Today is the inaugural day for the Archivist Developer Blog. The purpose of this blog is for me to have a way to communicate certain longer form things about the bot and its development in a more concise way - but not quite as concise as Twitter. Posts will focus on both the development process and important information about updates. You can follow the blog through the RSS feed (linked on the top right navbar) if you have an RSS reader or similar service, but I'll also be sharing certain posts directly through Twitter and to the support server.

Today's Bot Update

There's been a lot of Discord updates since the last time I was able to give Archivist some love, so over the last week I've been rolling out some small changes for the bot (and big changes for the website) at the same time I've been programming the update. Click the Read More to see more details.

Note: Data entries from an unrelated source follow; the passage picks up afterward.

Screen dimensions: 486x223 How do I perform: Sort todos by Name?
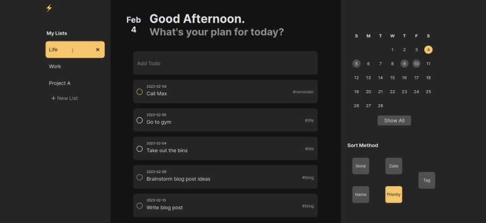(361, 195)
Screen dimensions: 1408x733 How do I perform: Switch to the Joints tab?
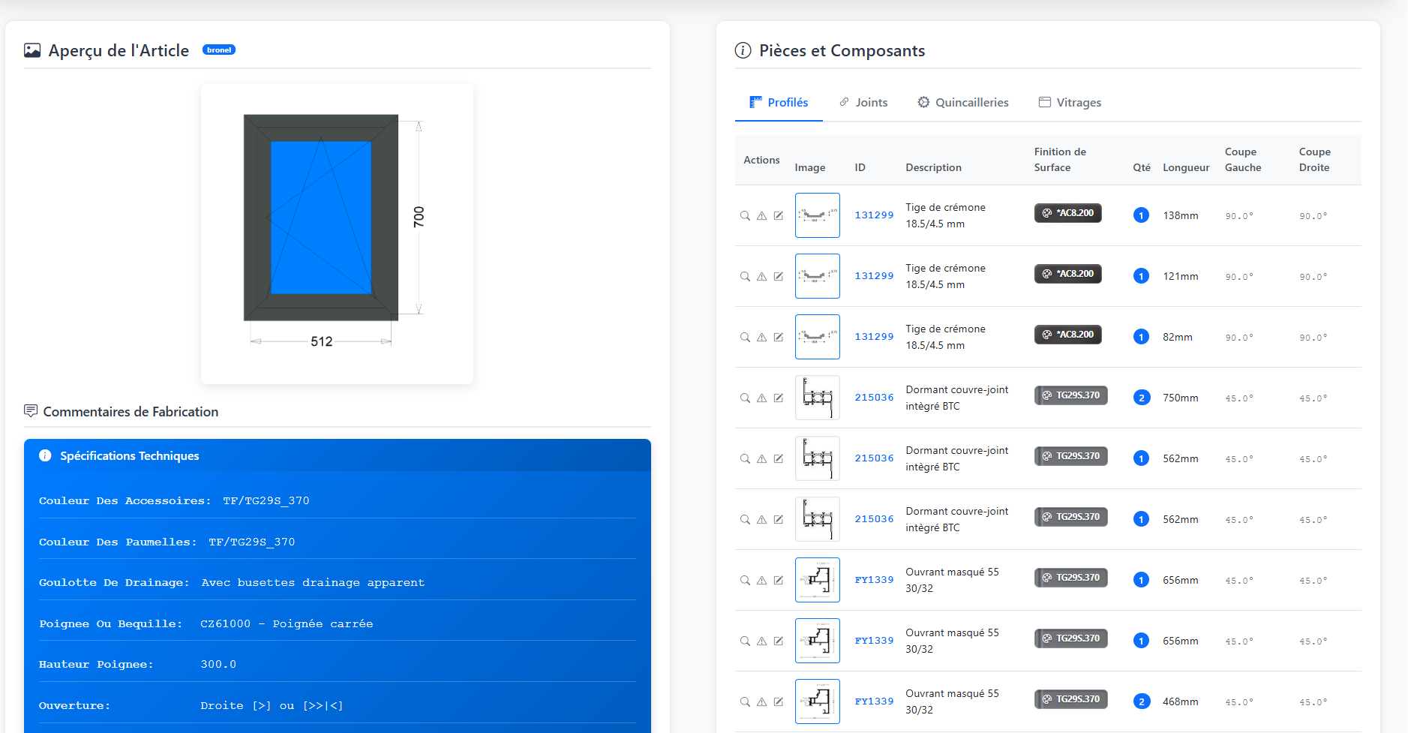coord(863,103)
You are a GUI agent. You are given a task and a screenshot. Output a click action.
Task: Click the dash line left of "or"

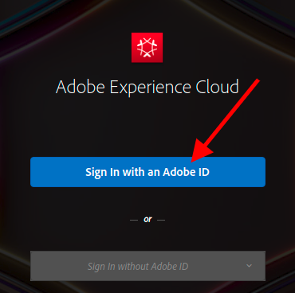coord(134,220)
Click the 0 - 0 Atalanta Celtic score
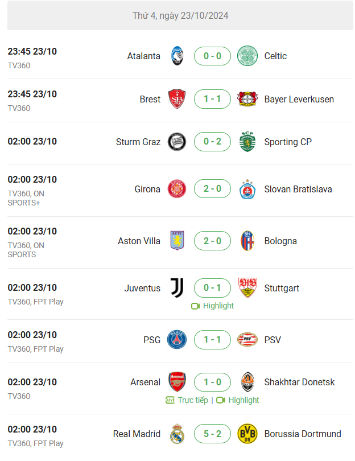This screenshot has height=461, width=355. (212, 56)
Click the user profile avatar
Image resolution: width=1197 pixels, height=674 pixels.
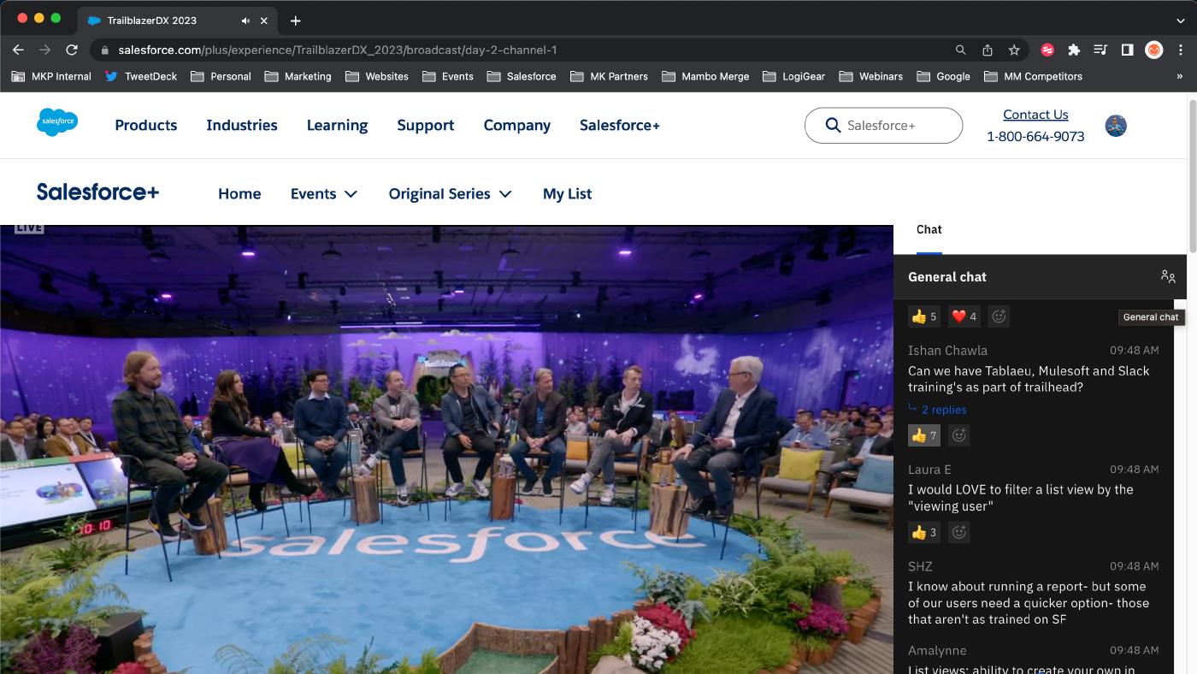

Discord Invite Integration

The future addition of thread support and switch to slash commands forced me to take a look at the permissions being requested by Archivist on invite and to see how the bot's needs had changed. This lead me to updating the invite links at both and DiscordBotList and throughout the bot, as well as activated Discord's new app integrated invite system. Now when you want to add Archivist to a new server you don't have to leave Discord. You can simply hover over the bot to see its profile and click the Add to Server button.

Add to Server

But it also made me realize that users will need to change permissions or at least double check to make sure the correct ones had been added, or else the updates would not work. Because of this, you needed a reference - something easy to follow and read, and I didn't feel like the current website met those needs. With the list of commands growing longer, I felt organization was very important, and the current website made trying to organize things logically very difficult. That lead to...

The New Website

I'd been looking for solutions for the website for a long time. I was pretty sure I wanted to move to Github Pages, for ease of updating and because it would allow the community to begin to contribute directly if they wanted to. But I simply hadn't taken the leap - finding a site generator I liked and wanted to work with was difficult, but a friend finally suggested Docusaurus.

The benefits to using Docusaurus are pretty huge: responsive mobile design, light and dark mode accessibility, better designation and formatting for notes, tips, warnings, and other important information... and most importantly: more control over design, so that I could work with what was provided to meet our needs.

It's taken longer than I wanted to get it looking the way I wanted, but I've customized the base theme a lot. Now that the general design has been decided, it will be faster and easier to update and quicker to make tweaks to. And it's easily updatable by the community as no complicated languages are needed to update it. You only need a Github account, knowledge on how to submit a pull request (or a willingness to learn), and experience with Markdown - the very same language Discord uses to format your input.

Privacy Policy

The change to the website host made it necessary to update the Privacy Policy so that you had more information on what data Github was collecting and how they used it. The short is: Github logs visitor IPs for security purposes only. You can check out the disclosure in Archivist's Privacy Policy under Types of Data Collected. There is a link to Github's policy there.

Bot Growth

While I was working on all of these changes, I realized that the bot had reached the point that performance issues were likely, and though no one has complained yet, I wanted to get ahead of the potential problem. This update added sharding to the bot. Sharding splits different servers into different communication paths with Discord in order to prevent things from being overloaded. It's required once a bot hits 2500 servers, but recommended for 1000 or more. Hopefully we won't see any issues as the bot continues to grow.

What's Next

Next up for the bot is slash commands. I'll be posting a survey on how you'd rather me tackle this update on Twitter in the next few days, so be on the lookout for that. If you have any questions about slash commands or why the transition is happening, please feel free to ask on the support server!

After the slash commands update, there will be another full rewrite of Archivist. I still haven't decided what the best option is for me here, but I'll be making that decision in the next couple of months, so stay tuned.

I'll also be doing some thinking about how I want to handle community docs and coding contributions moving forward, and hope to have some news on that soon.